Another study evaluated retrospective data about clinical PRs before and after the ASRM/SART guidelines, as their clinic policy is to transfer no more than the recommended number of embryos. The study assessed patients < 38 years old using their own eggs and without preimplantation genetic testing, before (mean of 1.3 embryos transferred per patient) and after (all embryos transfers were single) guideline revision. The outcomes showed that SET was very efficient in this population, as the overall live birth rates were maintained at around 50% after the reduction in the number of embryos transferred, and the twin PR decreased from 14.2% to 2.5% (48). This study also supported our hypothesis of the considerable advantages of transferring single embryos, highlighting the absence of reduction in PRs in SET and avoiding multiple pregnancies after a reduction in the number of embryos transferred.

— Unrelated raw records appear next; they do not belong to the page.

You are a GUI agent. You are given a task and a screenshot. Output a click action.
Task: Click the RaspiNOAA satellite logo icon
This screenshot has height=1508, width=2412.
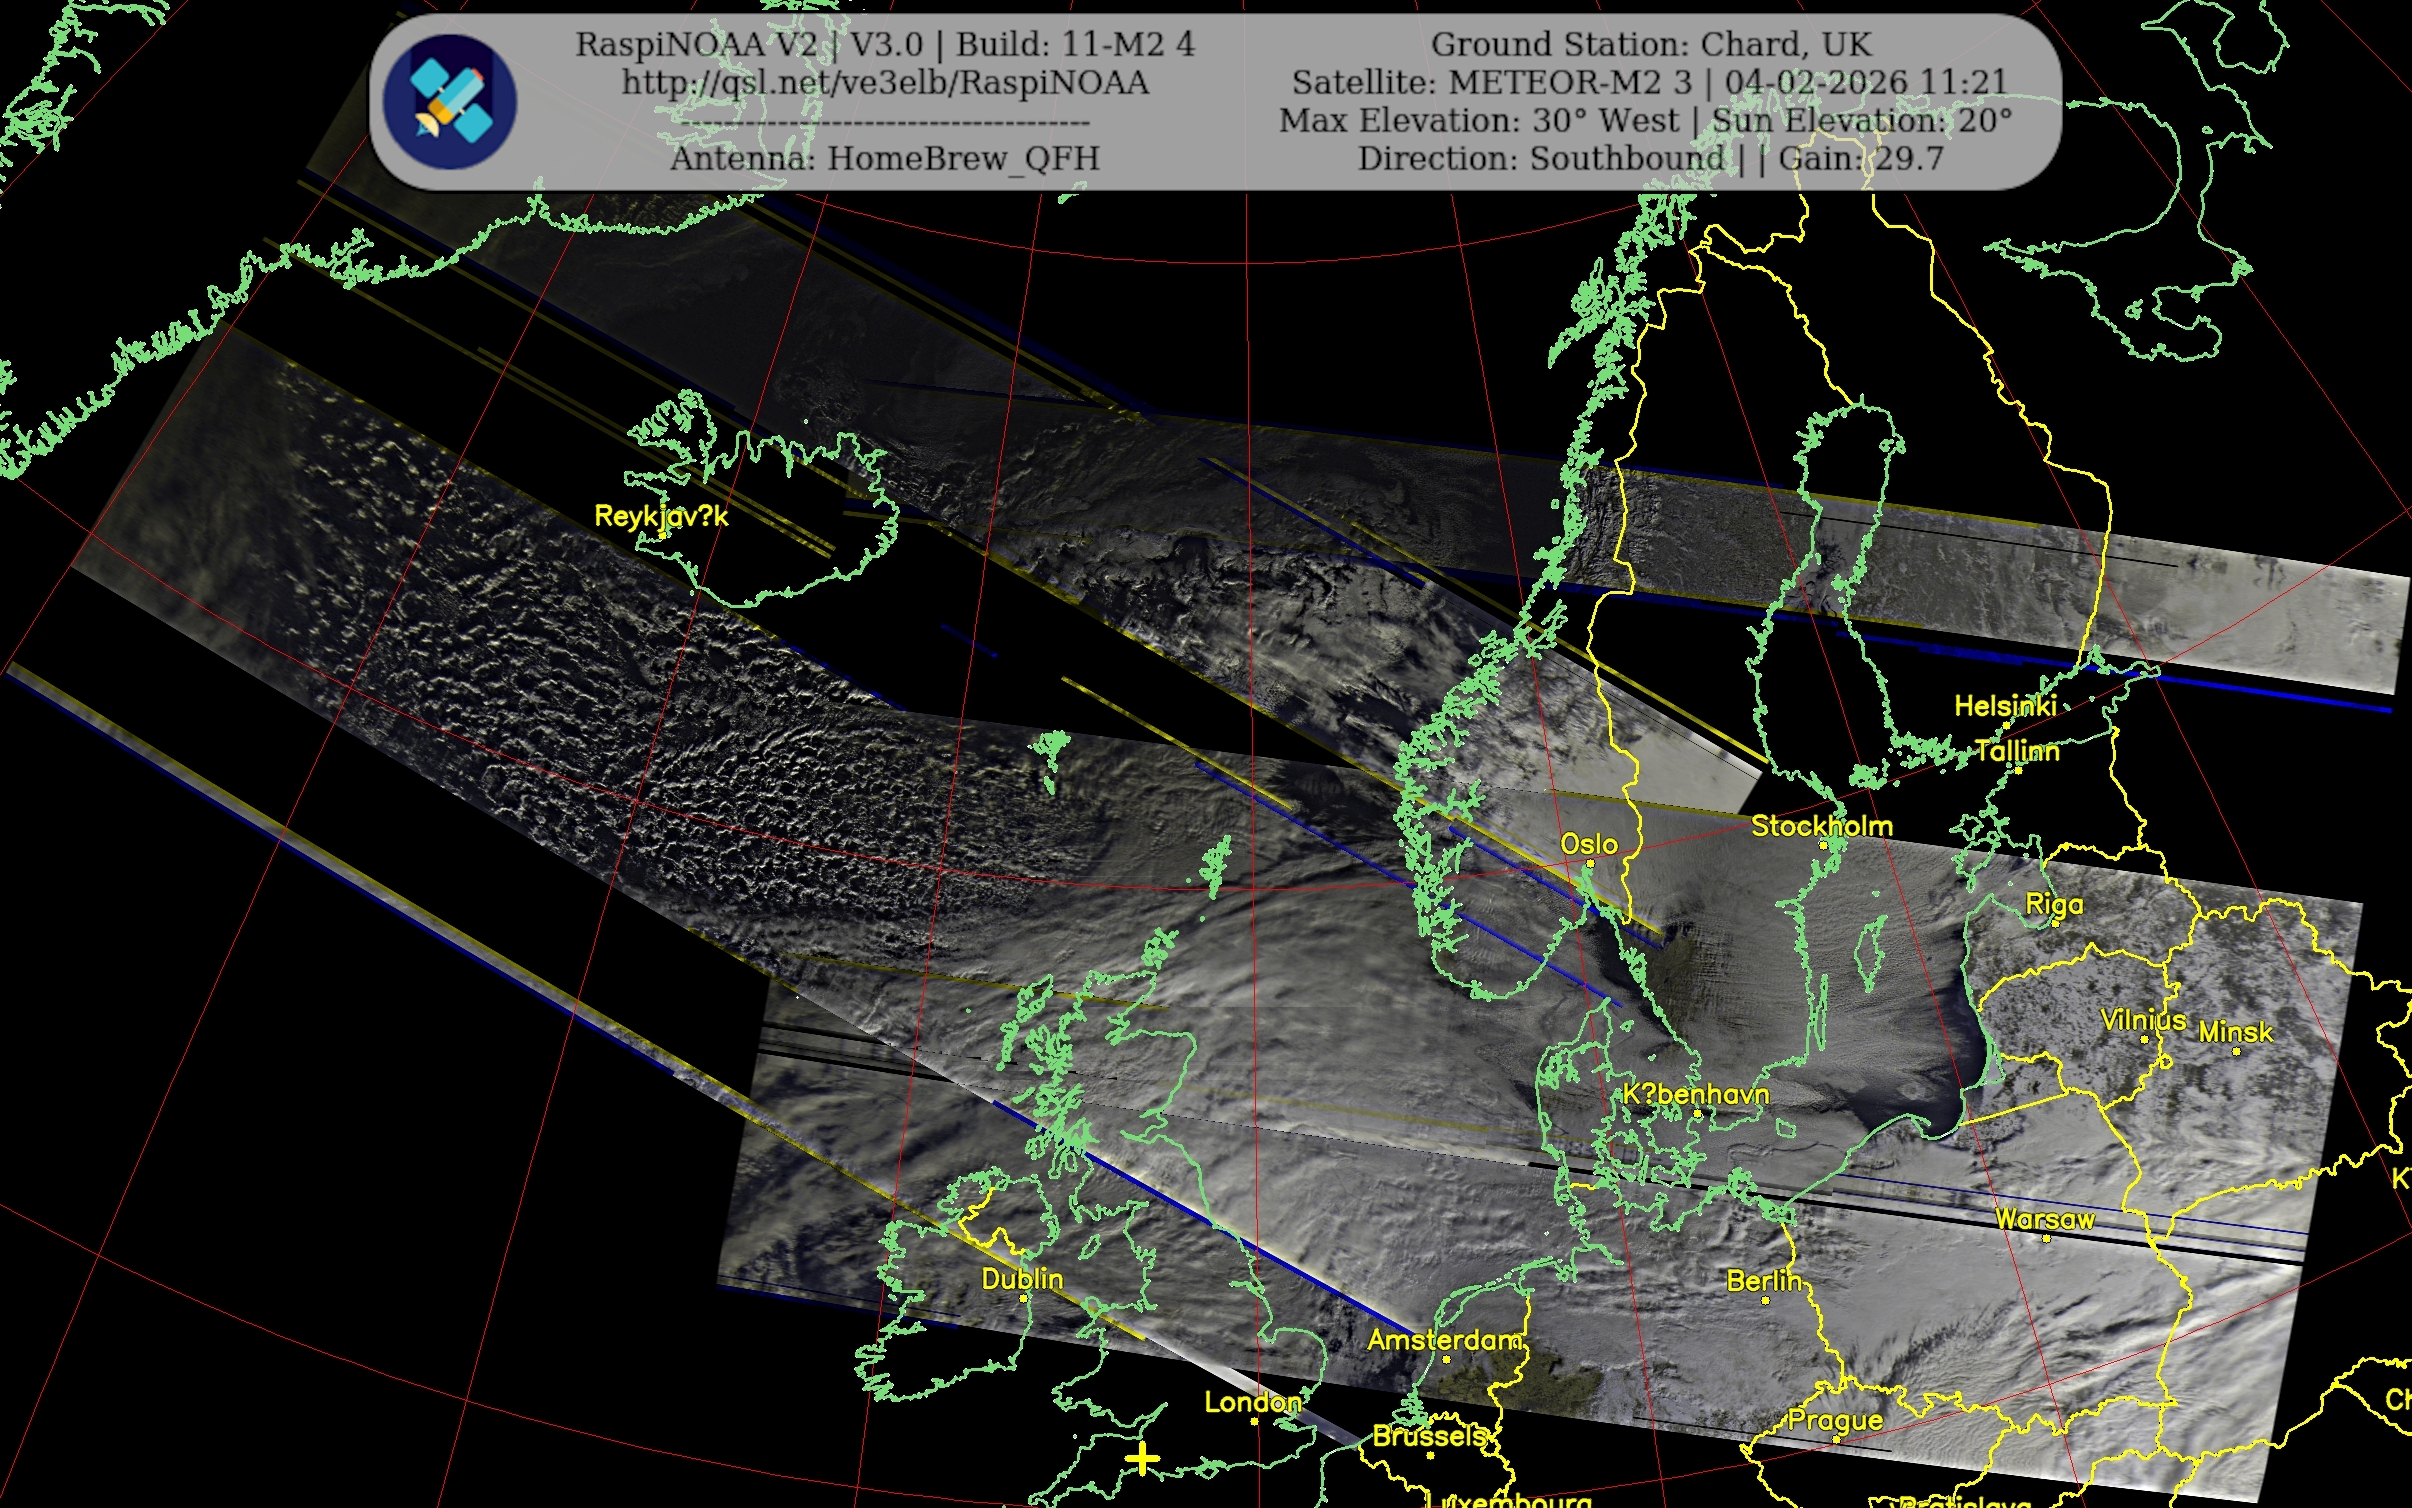(450, 101)
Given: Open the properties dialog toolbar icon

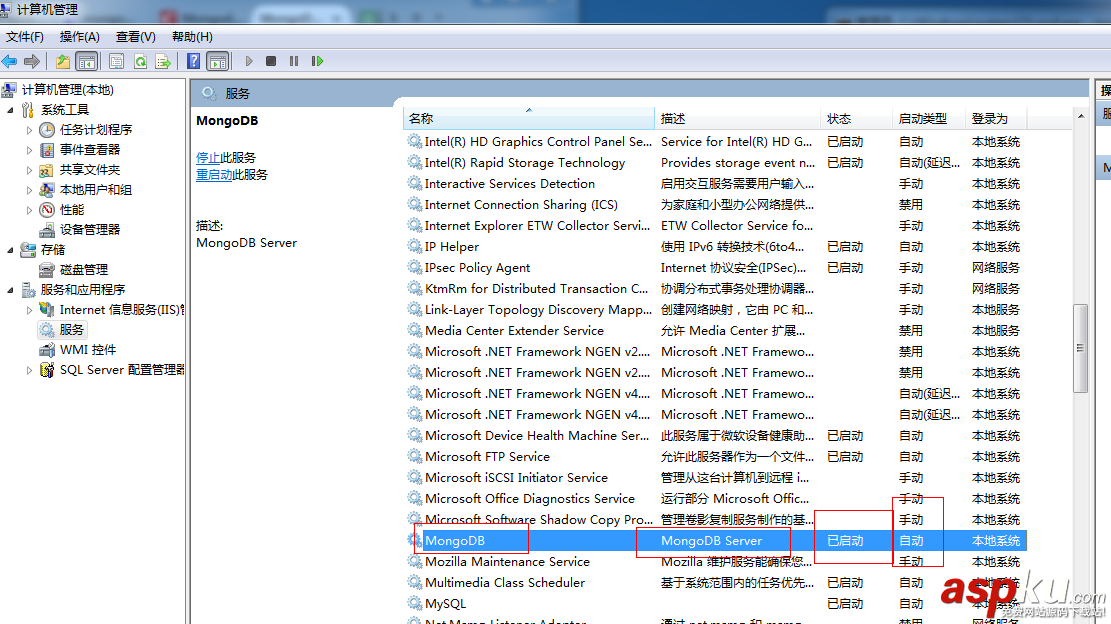Looking at the screenshot, I should (x=115, y=60).
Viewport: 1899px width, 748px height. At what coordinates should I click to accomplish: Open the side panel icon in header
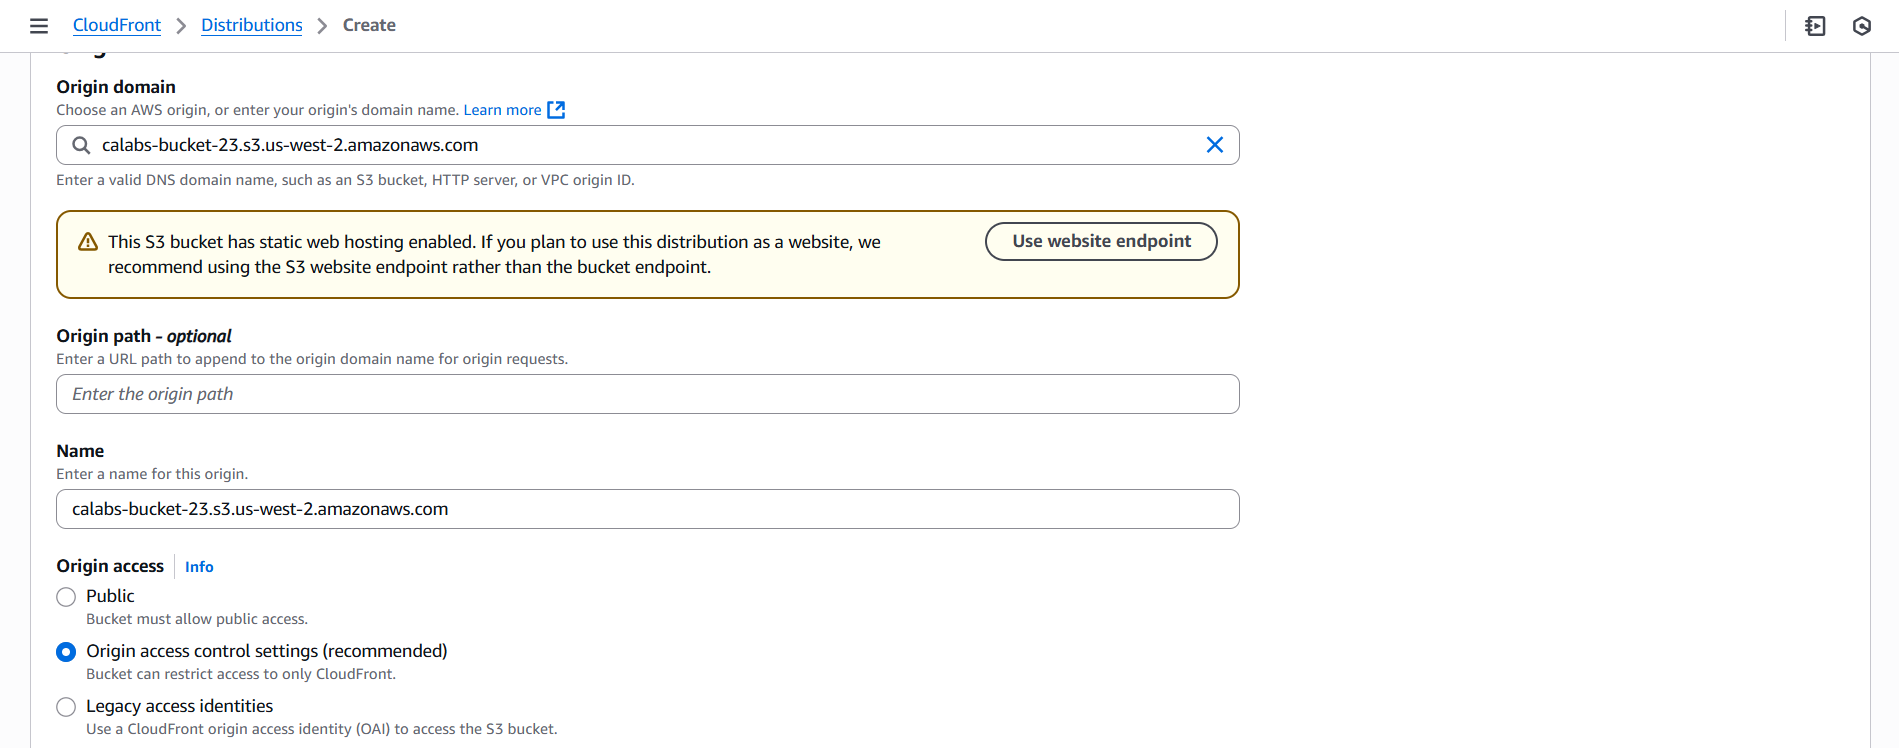click(1816, 26)
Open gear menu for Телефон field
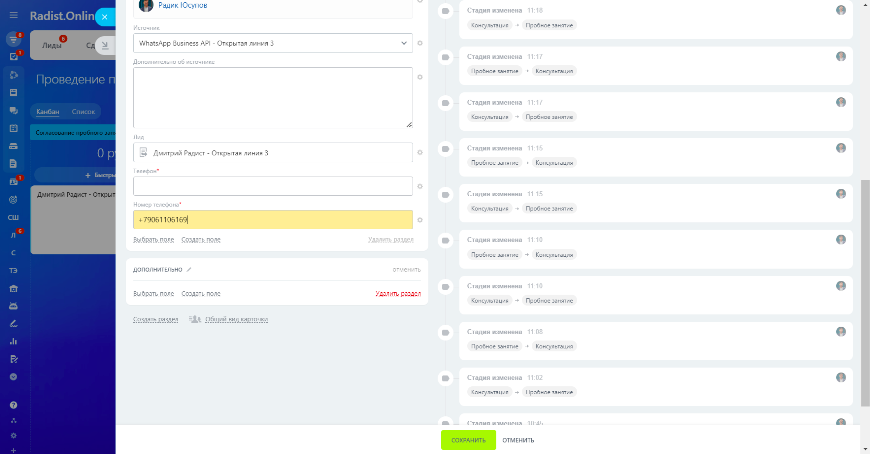Screen dimensions: 872x456 pyautogui.click(x=420, y=186)
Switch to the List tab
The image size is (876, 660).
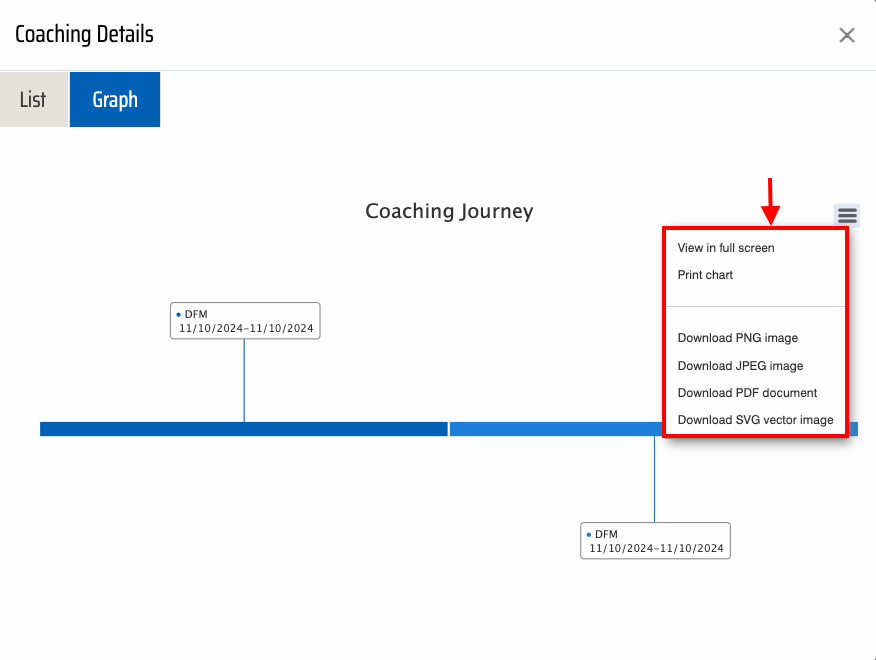pos(33,100)
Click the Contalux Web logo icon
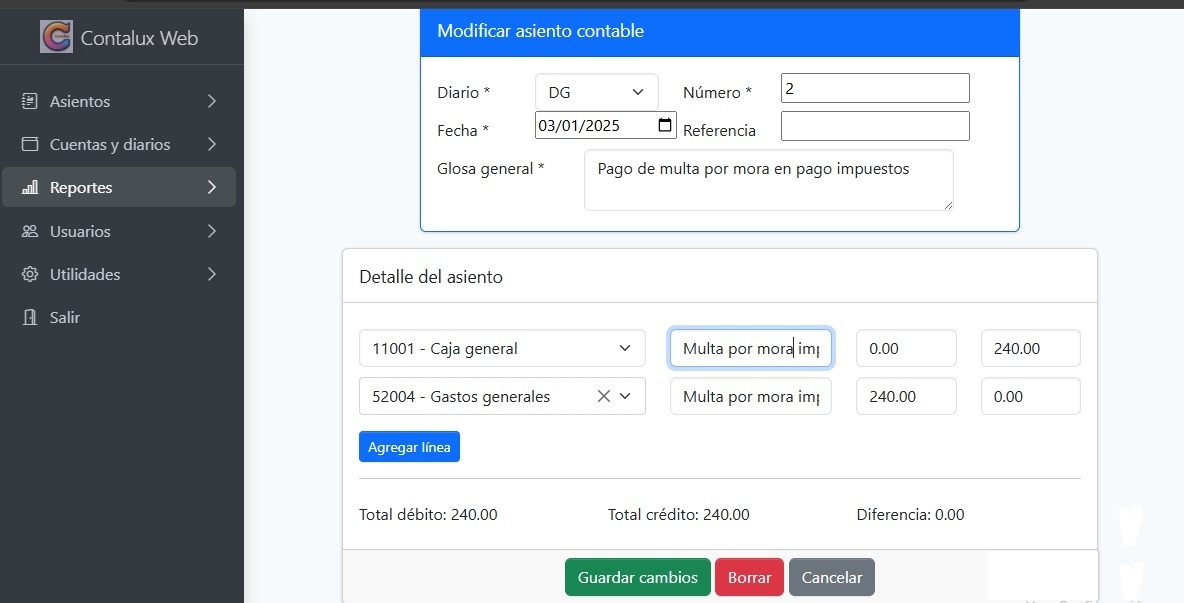This screenshot has width=1184, height=603. (56, 38)
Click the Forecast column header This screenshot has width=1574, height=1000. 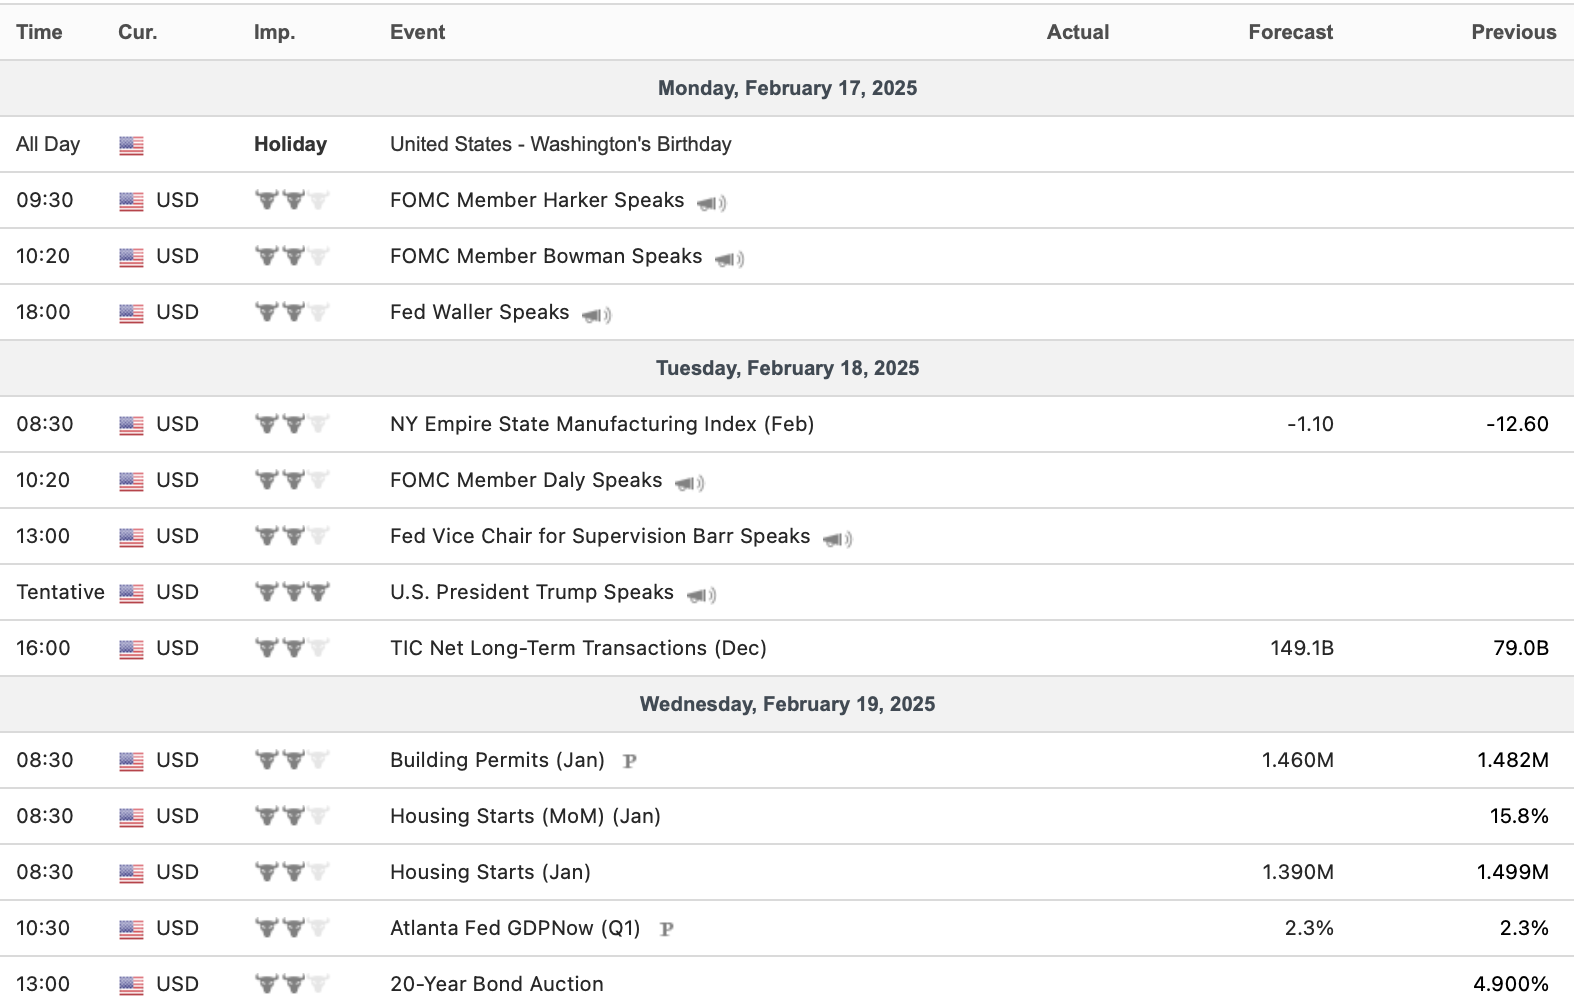[1290, 32]
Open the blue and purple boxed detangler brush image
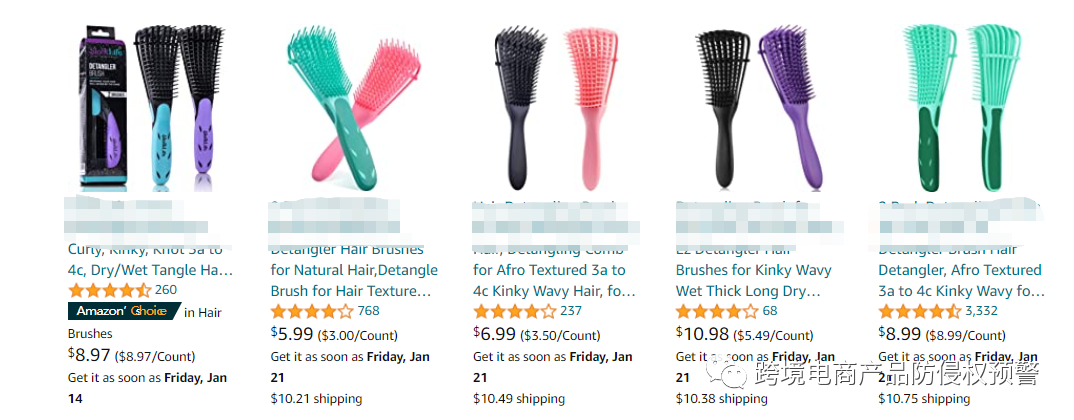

Owing to the retrospective nature of our study, we adjusted our statistical analysis for confounders. However, we cannot exclude the possibility of residual interfering factors such as endometrium status or embryo ploidy, as these conditions were not evaluated in the cycles included in our study. A limitation of our study lies in the fact that not all patients who had failed eSET in the first transfer proceeded to a second SET cycle. Nevertheless, the calculation used in our study estimated the cumulative ongoing PRs as if all women who had a failed first SET had a second SET, confirming a clear advantage of transferring consecutive embryos one by one over DET. Another point to consider is that the decision about the number of embryos to be transferred and the embryo quality were not controlled. As a clinical routine, the number of embryos transferred was determined in a shared decision-making process between patients and doctors, after explaining the advantages and disadvantages of each situation. Thus, the choice of the number of embryos to be transferred could have been influenced by the quality of the blastocysts available and the couple’s preferences. Although our practice prioritizes transferring the best-quality frozen-thawed blastocysts available, data on the quality of embryos transferred were not available for the analysis. All cycles included were elective (with at least one surplus frozen blastocyst) and the demographic characteristics of our study groups were similar, which made the comparisons possible.